(Requirement): Take the data that sits below and write it out again exactly.

[Material provided]

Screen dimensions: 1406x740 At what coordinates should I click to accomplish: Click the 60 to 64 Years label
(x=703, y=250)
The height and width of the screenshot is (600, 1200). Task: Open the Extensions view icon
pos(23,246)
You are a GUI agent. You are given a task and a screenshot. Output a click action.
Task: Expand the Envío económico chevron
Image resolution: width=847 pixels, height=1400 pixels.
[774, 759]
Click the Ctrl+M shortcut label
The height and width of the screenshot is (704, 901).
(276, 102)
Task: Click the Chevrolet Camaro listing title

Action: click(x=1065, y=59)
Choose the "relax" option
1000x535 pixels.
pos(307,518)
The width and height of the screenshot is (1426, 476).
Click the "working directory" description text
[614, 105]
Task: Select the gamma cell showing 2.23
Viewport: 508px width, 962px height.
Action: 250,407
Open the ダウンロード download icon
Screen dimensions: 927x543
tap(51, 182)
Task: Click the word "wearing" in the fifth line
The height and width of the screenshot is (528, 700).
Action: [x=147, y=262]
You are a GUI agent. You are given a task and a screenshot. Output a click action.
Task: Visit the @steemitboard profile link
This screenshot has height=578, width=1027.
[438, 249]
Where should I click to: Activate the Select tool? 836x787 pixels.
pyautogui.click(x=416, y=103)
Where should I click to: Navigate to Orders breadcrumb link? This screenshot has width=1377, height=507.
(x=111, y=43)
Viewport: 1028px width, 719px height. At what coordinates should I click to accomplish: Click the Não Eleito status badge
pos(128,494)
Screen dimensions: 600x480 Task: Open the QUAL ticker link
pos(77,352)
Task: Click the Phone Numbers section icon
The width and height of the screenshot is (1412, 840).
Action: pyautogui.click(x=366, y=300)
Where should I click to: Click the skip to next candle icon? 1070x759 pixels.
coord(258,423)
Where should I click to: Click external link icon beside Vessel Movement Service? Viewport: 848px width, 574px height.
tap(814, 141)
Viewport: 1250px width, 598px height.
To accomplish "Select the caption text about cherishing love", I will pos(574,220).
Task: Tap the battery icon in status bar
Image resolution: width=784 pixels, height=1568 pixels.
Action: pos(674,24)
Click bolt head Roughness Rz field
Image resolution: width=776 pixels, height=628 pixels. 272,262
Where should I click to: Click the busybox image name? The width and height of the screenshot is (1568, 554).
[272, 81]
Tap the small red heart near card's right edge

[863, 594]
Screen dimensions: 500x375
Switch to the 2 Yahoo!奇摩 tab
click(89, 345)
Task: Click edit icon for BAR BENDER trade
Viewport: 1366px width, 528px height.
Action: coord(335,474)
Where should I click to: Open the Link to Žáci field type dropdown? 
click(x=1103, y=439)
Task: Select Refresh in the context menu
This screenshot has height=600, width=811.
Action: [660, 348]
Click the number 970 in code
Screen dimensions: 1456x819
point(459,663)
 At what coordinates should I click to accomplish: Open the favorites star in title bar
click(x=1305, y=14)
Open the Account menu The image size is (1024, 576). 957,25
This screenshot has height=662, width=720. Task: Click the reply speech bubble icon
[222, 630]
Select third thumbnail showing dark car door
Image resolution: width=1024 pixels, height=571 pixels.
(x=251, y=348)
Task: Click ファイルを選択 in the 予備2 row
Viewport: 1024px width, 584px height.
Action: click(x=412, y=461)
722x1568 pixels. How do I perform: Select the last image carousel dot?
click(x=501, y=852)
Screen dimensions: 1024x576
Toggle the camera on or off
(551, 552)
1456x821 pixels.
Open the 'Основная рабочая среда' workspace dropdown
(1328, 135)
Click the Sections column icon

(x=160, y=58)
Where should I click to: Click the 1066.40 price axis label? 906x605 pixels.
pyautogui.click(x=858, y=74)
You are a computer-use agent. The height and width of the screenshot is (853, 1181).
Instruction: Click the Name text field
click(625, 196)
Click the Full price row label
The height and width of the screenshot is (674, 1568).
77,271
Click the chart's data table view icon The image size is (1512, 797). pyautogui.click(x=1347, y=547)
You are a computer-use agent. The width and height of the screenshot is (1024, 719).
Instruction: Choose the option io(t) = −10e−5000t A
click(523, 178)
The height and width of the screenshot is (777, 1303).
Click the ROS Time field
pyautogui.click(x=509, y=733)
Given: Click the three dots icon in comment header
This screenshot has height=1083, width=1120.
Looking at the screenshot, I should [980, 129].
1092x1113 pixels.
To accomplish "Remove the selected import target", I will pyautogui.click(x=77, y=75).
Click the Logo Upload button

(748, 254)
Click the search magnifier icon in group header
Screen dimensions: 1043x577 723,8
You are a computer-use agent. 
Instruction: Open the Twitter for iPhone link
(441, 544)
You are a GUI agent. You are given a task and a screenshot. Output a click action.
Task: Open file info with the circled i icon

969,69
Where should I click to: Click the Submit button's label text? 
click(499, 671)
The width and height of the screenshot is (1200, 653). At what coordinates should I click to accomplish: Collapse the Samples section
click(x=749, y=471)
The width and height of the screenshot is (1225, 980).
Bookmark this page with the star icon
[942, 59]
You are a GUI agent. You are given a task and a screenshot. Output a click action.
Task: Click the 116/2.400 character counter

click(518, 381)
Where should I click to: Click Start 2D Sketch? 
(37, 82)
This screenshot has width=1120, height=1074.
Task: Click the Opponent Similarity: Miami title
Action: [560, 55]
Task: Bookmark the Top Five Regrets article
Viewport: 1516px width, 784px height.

[/Material provided]

(Answer):
Screen dimensions: 1406x740 At what coordinates should I click to accomplish: Click the 60 to 64 Years label
(x=703, y=250)
The height and width of the screenshot is (600, 1200). Task: Open the Extensions view icon
pos(23,246)
You are a GUI agent. You are given a task and a screenshot. Output a click action.
Task: Expand the Envío económico chevron
Image resolution: width=847 pixels, height=1400 pixels.
[774, 759]
Click the Ctrl+M shortcut label
The height and width of the screenshot is (704, 901).
(276, 102)
Task: Click the Chevrolet Camaro listing title

Action: click(x=1065, y=59)
Choose the "relax" option
1000x535 pixels.
pos(307,518)
The width and height of the screenshot is (1426, 476).
Click the "working directory" description text
[614, 105]
Task: Select the gamma cell showing 2.23
Viewport: 508px width, 962px height.
Action: 250,407
Open the ダウンロード download icon
Screen dimensions: 927x543
tap(51, 182)
Task: Click the word "wearing" in the fifth line
The height and width of the screenshot is (528, 700).
Action: [x=147, y=262]
You are a GUI agent. You are given a task and a screenshot. Output a click action.
Task: Visit the @steemitboard profile link
This screenshot has height=578, width=1027.
[438, 249]
Where should I click to: Activate the Select tool? 836x787 pixels.
pyautogui.click(x=416, y=103)
Where should I click to: Navigate to Orders breadcrumb link? This screenshot has width=1377, height=507.
(x=111, y=43)
Viewport: 1028px width, 719px height. At what coordinates should I click to accomplish: Click the Não Eleito status badge
pos(128,494)
Screen dimensions: 600x480 Task: Open the QUAL ticker link
pos(77,352)
Task: Click the Phone Numbers section icon
The width and height of the screenshot is (1412, 840).
Action: pyautogui.click(x=366, y=300)
Where should I click to: Click the skip to next candle icon? 1070x759 pixels.
coord(258,423)
Where should I click to: Click external link icon beside Vessel Movement Service? Viewport: 848px width, 574px height.
tap(814, 141)
Viewport: 1250px width, 598px height.
To accomplish "Select the caption text about cherishing love", I will pos(574,220).
Task: Tap the battery icon in status bar
Image resolution: width=784 pixels, height=1568 pixels.
Action: pos(674,24)
Click bolt head Roughness Rz field
Image resolution: width=776 pixels, height=628 pixels. 272,262
Where should I click to: Click the busybox image name? The width and height of the screenshot is (1568, 554).
[272, 81]
Tap the small red heart near card's right edge

[863, 594]
Screen dimensions: 500x375
Switch to the 2 Yahoo!奇摩 tab
click(89, 345)
Task: Click edit icon for BAR BENDER trade
Viewport: 1366px width, 528px height.
Action: coord(335,474)
Where should I click to: Open the Link to Žáci field type dropdown? 
click(x=1103, y=439)
Task: Select Refresh in the context menu
This screenshot has height=600, width=811.
Action: [660, 348]
Click the number 970 in code
Screen dimensions: 1456x819
point(459,663)
 At what coordinates should I click to accomplish: Open the favorites star in title bar
click(x=1305, y=14)
Open the Account menu The image size is (1024, 576). 957,25
This screenshot has height=662, width=720. Task: Click the reply speech bubble icon
[222, 630]
Select third thumbnail showing dark car door
Image resolution: width=1024 pixels, height=571 pixels.
(x=251, y=348)
Task: Click ファイルを選択 in the 予備2 row
Viewport: 1024px width, 584px height.
Action: click(x=412, y=461)
722x1568 pixels. How do I perform: Select the last image carousel dot?
click(x=501, y=852)
Screen dimensions: 1024x576
Toggle the camera on or off
(551, 552)
1456x821 pixels.
Open the 'Основная рабочая среда' workspace dropdown
(1328, 135)
Click the Sections column icon

(x=160, y=58)
Where should I click to: Click the 1066.40 price axis label? 906x605 pixels.
pyautogui.click(x=858, y=74)
You are a computer-use agent. The height and width of the screenshot is (853, 1181).
Instruction: Click the Name text field
click(625, 196)
Click the Full price row label
The height and width of the screenshot is (674, 1568).
77,271
Click the chart's data table view icon The image size is (1512, 797). pyautogui.click(x=1347, y=547)
You are a computer-use agent. The width and height of the screenshot is (1024, 719).
Instruction: Choose the option io(t) = −10e−5000t A
click(523, 178)
The height and width of the screenshot is (777, 1303).
Click the ROS Time field
pyautogui.click(x=509, y=733)
Given: Click the three dots icon in comment header
This screenshot has height=1083, width=1120.
Looking at the screenshot, I should [980, 129].
1092x1113 pixels.
To accomplish "Remove the selected import target", I will pyautogui.click(x=77, y=75).
Click the Logo Upload button

(748, 254)
Click the search magnifier icon in group header
Screen dimensions: 1043x577 723,8
You are a computer-use agent. 
Instruction: Open the Twitter for iPhone link
(441, 544)
You are a GUI agent. You are given a task and a screenshot. Output a click action.
Task: Open file info with the circled i icon

969,69
Where should I click to: Click the Submit button's label text? 
click(499, 671)
The width and height of the screenshot is (1200, 653). At what coordinates should I click to accomplish: Collapse the Samples section
click(x=749, y=471)
The width and height of the screenshot is (1225, 980).
Bookmark this page with the star icon
[942, 59]
You are a GUI agent. You are given a task and a screenshot. Output a click action.
Task: Click the 116/2.400 character counter

click(518, 381)
Where should I click to: Click Start 2D Sketch? 
(37, 82)
This screenshot has width=1120, height=1074.
Task: Click the Opponent Similarity: Miami title
Action: [560, 55]
Task: Bookmark the Top Five Regrets article
Viewport: 1516px width, 784px height.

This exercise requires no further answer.